Imaging the Ultrastructure of Isolated Peptidoglycan Sacculi from Rod-Shaped Helicobacter pylori J99 Cells by Atomic Force Microscopy

Amiteye, Daniel; Sendker, Jandirk; Herrmann, Fabian

Abstract

Peptidoglycan is the basic structural polymer of the bacterial cell wall and maintains the shape and integrity of single cells. Despite years of research conducted on peptidoglycan’s chemical composition, the microscopic elucidation of its nanoscopic architecture still needs to be addressed more thoroughly to advance knowledge on bacterial physiology. Apart from the model organism Escherichia coli, ultrastructural imaging data on the murein architecture of Gram-negative bacteria is mostly missing today.

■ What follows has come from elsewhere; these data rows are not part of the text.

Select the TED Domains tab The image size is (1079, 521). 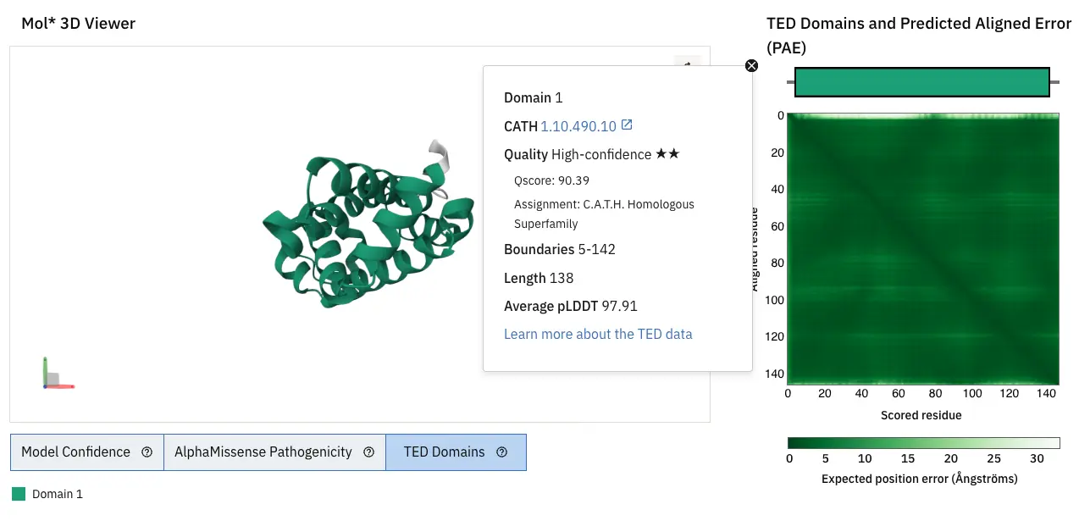coord(445,452)
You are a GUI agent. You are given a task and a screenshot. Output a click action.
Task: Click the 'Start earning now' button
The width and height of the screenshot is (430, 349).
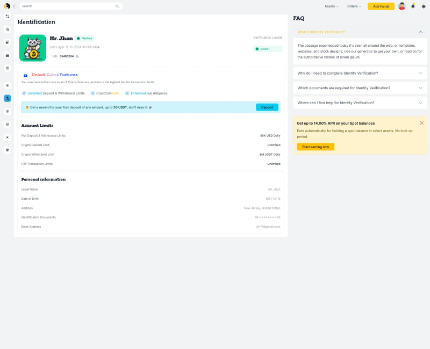[x=316, y=147]
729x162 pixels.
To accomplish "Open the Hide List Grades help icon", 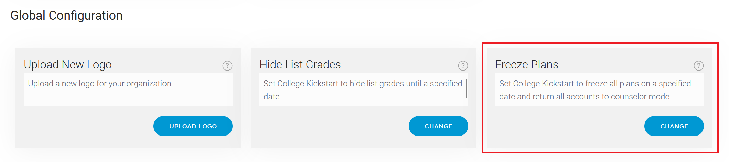I will tap(463, 66).
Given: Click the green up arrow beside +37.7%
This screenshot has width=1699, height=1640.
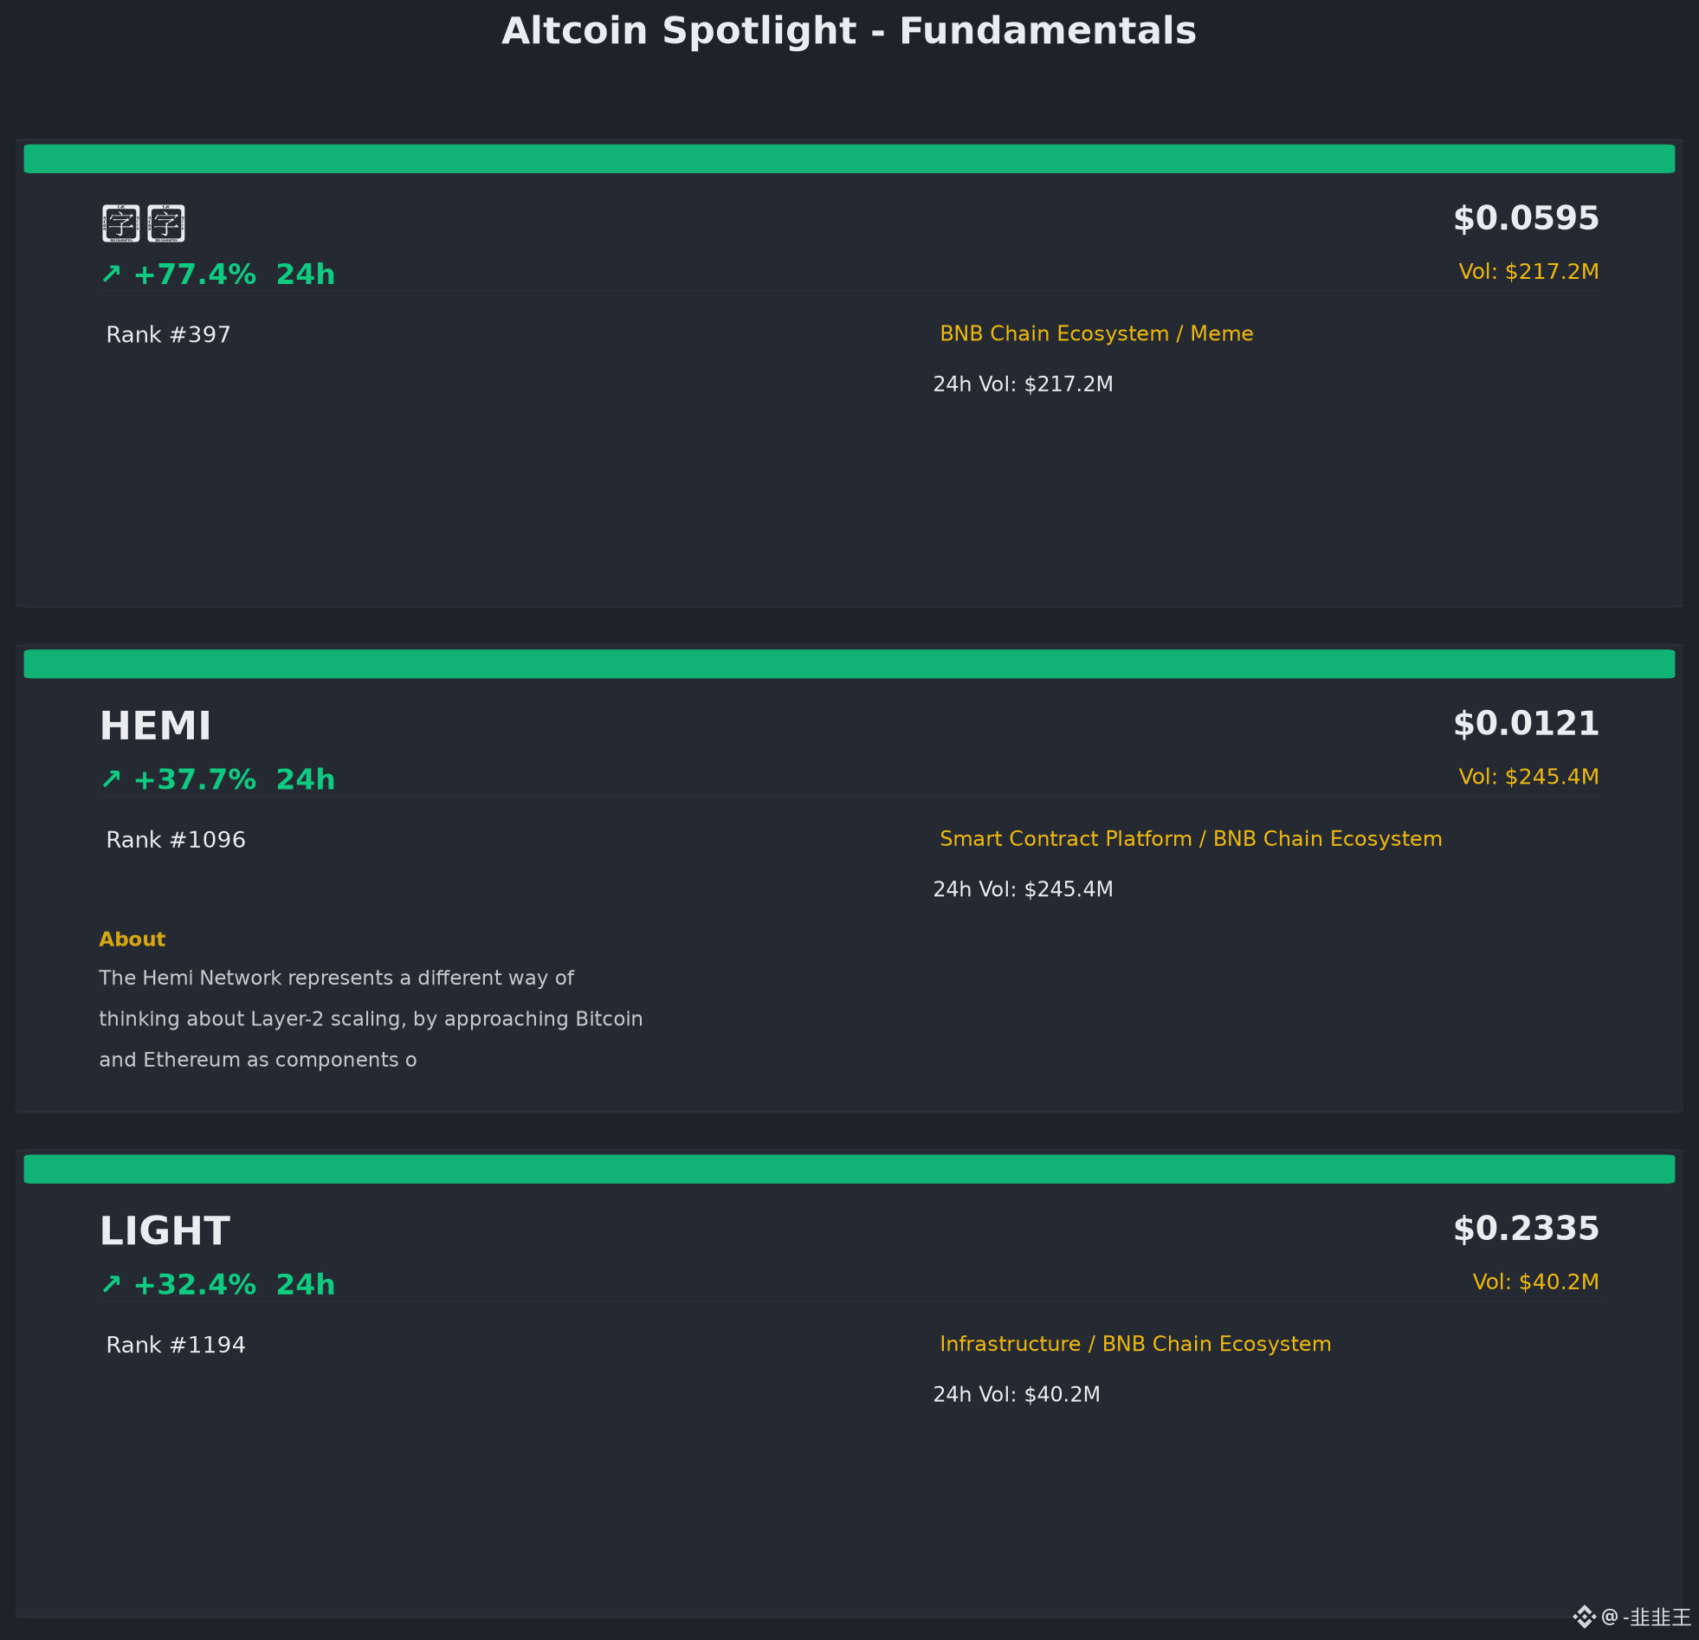Looking at the screenshot, I should (111, 779).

This study therefore intended to further our understanding of bacterial physiology by the isolation of peptidoglycan sacculi from the Gram-negative bacterium Helicobacter pylori J99 and the subsequent nanoscopic imaging of the murein network by Atomic Force Microscopy (AFM). With the ability to purify peptidoglycan sacculi from H. pylori J99 for AFM by a modified peptidoglycan isolation protocol, nanoscopic imaging of the murein network by intermittent-contact AFM in air and under liquid yielded ultrastructural insights into the H. pylori J99 cell wall architecture. High-resolution data acquisition on isolated peptidoglycan from H. pylori J99 by AFM under liquid was performed and revealed a molecular network similar to available data from E. coli. Subsequent enzymatic digestion of the isolated H. pylori J99 sacculi and analysis of the resulting fragments by +ESI-LCMS confirmed the presence of N-acetylglucosamine as an additional marker for successful peptidoglycan isolation. By comparison of the nanoscopic sacculus dimensions of H. pylori J99 to E. coli NU14, this study also identified specific differences in the sacculus morphology of both Gram-negative pathogenic bacteria.